Begin Task input
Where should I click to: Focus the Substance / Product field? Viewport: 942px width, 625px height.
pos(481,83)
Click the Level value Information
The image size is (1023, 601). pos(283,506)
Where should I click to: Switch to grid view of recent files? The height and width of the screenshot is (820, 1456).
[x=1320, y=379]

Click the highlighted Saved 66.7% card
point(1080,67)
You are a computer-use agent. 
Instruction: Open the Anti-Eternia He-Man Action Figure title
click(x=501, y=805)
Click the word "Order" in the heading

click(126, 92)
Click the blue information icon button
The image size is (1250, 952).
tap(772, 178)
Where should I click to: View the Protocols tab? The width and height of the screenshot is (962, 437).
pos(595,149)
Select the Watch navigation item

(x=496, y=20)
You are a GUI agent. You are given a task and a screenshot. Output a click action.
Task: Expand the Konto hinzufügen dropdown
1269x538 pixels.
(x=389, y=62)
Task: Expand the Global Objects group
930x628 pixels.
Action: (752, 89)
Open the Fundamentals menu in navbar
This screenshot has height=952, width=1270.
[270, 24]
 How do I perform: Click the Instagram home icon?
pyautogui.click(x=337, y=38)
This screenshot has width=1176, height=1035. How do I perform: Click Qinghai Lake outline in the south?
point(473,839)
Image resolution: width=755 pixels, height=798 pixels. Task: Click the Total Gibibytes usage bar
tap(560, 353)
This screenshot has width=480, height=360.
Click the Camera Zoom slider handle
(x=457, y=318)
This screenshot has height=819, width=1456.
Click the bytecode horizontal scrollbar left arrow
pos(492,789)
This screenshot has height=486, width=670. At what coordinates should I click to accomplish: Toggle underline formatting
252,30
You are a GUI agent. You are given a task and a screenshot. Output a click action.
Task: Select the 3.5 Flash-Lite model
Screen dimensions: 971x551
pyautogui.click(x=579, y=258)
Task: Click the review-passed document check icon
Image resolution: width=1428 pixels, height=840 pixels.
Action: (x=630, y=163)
End Task input
* Directive:
Please put the material starting at the line containing "Click the word" and ending at the line containing "(x=496, y=20)" into a two-column CSV with the headers instruction and coordinates, one row per instruction. Quote every field and replace any line breaks inside a field with spaces.

* Result of the task:
instruction,coordinates
"Click the word ""Order"" in the heading","click(126, 92)"
"Click the blue information icon button The image size is (1250, 952).","tap(772, 178)"
"Where should I click to: View the Protocols tab? The width and height of the screenshot is (962, 437).","pos(595,149)"
"Select the Watch navigation item","(x=496, y=20)"